During my second decade of planned reading (2007-2016), I began every year with Greek drama. To begin this year – year 2 of my third ten-year plan – I stayed on the stage but moved forward 2400 years and read some plays by Tom Stoppard. I had read The Real Inspector Hound and The Invention of Love and seen Rosencrantz and Guildenstern Are Dead and Shakespeare in Love and enjoyed every postmodern, mobius-strippy twist of dramatic logic. So wanting to experience more of Tom Stoppard’s special brand of surreality, I decided, in some way that I’ve since forgotten, to explore Arcadia and The Real Thing in the first few days of 2018.
I hate to be curtly dismissive of the work of an award-winning playwright and critical favorite, but compared to the others I had liked so much, these two plays just didn’t work as well in my view, as much as I again appreciated the wibbly-wobbly timey-wimey. The Real Thing, for instance, primarily seemed to ask, What is the real thing in relationships? But even the character who believes in romance and commitment divorces his wife and leaves his child. (Maybe romance and commitment aren’t entirely compatible principles.) It's a play about deep moral issues with no foundation other than feelings and ill-trained logic to build on. Living in a post-Christian world is tough for the ethicist, but surely we can’t accept the abandonment of children as the Real Thing.
I liked Arcadia much better, partly because its characters seem more genuinely concerned with the questions it asks: does love intrude on Newtonianism, for instance. But the play offers few answers. It struck me in the end as though Stoppard wanted to delve into the old conundrum of free will and determinism and tried to make it sound original simply by replacing “determinism” with a more specific scientific term (i.e “Newtonianism”). But no less august body of scientists than the Royal Institution named it one of the best science-related works ever written, so maybe I don’t know what I’m talking about. In any case, the non-interacting interaction of characters from different times (Click the timey-wimey link and watch that Dr. Who scene again if you’d like; I’ll wait. —Back? Good, I’ll finish my sentence now. —Yes, I thought so, too.) culminating in a scene in which characters move across the stage like the feet in a cosmic waltz makes me want to see the play in the flesh.

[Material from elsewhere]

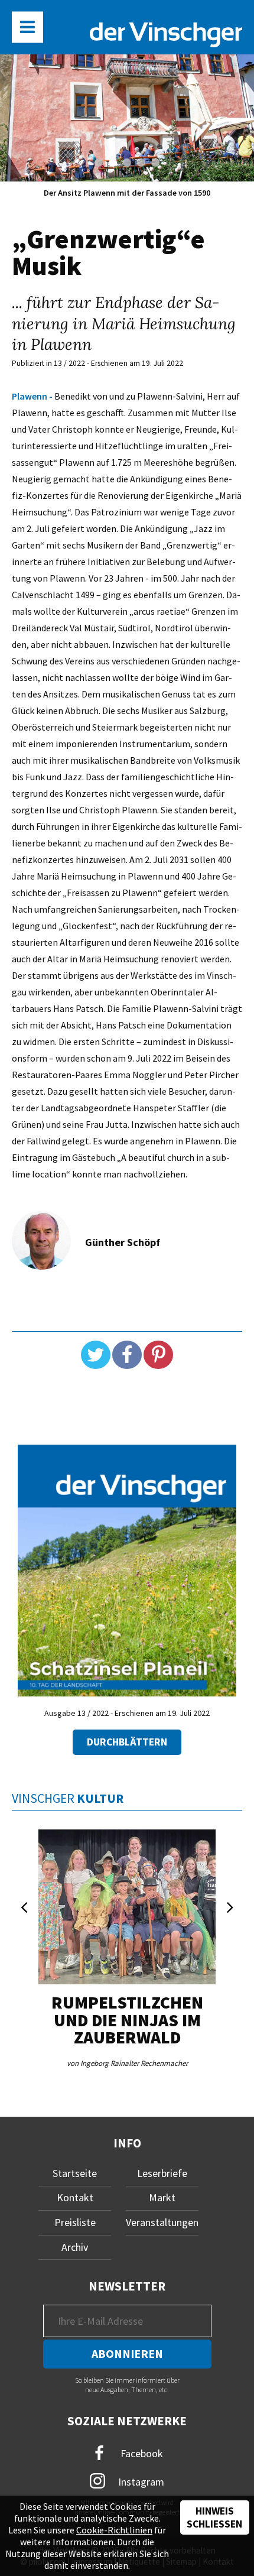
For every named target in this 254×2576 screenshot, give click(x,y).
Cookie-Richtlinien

It occurs to me that I’ve liked Stoppard most when the object of his characters’ lines are, recursively, characters and dramatic lines, objects that Stoppard knows very well. Who, ask Rosencrantz and Guildenstern, is writing their lives? Are we watching a play, ask the critics of The Real Inspector Hound, or actually in a play? I have more Tom Stoppard planned for year 5 and year 8 (more details on this page), and I’m curious to see if the pattern of my reaction continues. If only I had my Tardis right here, I’d let you know today.